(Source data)
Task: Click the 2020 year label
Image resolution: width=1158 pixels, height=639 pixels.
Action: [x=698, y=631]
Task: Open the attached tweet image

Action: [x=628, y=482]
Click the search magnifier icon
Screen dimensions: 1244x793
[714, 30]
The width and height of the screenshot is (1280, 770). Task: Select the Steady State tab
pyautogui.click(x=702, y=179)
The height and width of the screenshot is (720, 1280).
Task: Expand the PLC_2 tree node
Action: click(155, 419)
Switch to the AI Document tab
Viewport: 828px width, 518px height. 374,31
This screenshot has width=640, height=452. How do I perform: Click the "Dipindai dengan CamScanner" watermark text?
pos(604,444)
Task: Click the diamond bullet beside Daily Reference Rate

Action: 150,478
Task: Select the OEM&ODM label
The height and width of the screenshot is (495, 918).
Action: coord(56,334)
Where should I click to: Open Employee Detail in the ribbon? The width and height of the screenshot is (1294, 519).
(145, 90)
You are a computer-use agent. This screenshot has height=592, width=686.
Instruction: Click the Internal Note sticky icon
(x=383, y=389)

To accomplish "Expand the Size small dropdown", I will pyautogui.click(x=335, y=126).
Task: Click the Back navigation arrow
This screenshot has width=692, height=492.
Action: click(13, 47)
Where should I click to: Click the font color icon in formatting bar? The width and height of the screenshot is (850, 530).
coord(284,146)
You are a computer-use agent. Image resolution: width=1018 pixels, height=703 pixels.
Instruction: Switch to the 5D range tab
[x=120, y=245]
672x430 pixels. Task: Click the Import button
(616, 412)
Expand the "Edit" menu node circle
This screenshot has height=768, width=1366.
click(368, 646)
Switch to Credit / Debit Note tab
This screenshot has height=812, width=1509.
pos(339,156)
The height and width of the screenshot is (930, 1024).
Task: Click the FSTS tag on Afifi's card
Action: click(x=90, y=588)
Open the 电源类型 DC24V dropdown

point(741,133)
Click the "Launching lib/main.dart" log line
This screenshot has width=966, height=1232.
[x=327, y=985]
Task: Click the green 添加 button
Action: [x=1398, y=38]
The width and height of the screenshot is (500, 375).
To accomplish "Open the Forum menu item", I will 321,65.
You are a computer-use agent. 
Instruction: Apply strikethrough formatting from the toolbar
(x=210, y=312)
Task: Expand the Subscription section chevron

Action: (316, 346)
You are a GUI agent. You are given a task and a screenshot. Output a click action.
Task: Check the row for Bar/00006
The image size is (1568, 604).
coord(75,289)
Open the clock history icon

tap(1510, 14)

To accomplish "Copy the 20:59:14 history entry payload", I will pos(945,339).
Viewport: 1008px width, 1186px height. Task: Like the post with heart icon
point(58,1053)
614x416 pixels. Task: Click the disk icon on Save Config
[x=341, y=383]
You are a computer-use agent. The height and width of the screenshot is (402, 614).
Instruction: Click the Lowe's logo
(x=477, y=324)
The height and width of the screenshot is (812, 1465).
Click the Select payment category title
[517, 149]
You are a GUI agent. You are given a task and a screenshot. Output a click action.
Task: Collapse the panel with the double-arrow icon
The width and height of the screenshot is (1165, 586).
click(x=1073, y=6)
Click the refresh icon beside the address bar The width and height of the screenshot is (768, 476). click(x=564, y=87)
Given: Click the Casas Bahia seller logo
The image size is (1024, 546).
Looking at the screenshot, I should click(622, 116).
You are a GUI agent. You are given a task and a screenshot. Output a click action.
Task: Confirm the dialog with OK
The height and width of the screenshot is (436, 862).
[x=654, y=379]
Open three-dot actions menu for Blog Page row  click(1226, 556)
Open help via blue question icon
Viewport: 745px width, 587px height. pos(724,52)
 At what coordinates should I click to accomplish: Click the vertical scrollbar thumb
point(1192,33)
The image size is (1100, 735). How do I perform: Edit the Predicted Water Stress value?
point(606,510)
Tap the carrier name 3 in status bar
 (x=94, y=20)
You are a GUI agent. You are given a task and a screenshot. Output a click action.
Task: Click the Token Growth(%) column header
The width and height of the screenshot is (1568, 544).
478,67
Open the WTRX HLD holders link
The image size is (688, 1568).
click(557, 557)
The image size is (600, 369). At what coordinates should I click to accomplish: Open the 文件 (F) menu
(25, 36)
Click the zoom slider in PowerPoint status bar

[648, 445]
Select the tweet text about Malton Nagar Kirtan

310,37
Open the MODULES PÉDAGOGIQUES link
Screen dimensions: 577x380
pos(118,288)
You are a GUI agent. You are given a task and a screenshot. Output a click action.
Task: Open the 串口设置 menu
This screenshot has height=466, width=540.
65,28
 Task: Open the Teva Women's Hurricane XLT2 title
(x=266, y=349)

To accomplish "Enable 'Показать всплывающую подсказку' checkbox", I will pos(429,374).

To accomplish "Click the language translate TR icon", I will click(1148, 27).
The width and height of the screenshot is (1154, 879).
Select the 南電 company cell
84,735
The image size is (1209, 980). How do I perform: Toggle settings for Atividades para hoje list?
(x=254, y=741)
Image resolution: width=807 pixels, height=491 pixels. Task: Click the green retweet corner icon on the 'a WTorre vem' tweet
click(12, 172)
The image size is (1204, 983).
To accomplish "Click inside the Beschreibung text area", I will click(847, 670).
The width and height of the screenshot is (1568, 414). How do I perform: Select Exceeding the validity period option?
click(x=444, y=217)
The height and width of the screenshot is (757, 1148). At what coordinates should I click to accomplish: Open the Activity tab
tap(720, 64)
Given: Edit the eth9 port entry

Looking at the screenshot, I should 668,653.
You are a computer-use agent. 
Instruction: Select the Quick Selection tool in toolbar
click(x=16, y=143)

* **Task prompt**:
Using the records above, copy exactly the lines from the one containing "The image size is (1204, 983)." through the last, inclusive, and nothing else.

* **Output of the task**:
The image size is (1204, 983).
To accomplish "Click inside the Beschreibung text area", I will click(847, 670).
The width and height of the screenshot is (1568, 414). How do I perform: Select Exceeding the validity period option?
click(x=444, y=217)
The height and width of the screenshot is (757, 1148). At what coordinates should I click to accomplish: Open the Activity tab
tap(720, 64)
Given: Edit the eth9 port entry

Looking at the screenshot, I should 668,653.
You are a computer-use agent. 
Instruction: Select the Quick Selection tool in toolbar
click(x=16, y=143)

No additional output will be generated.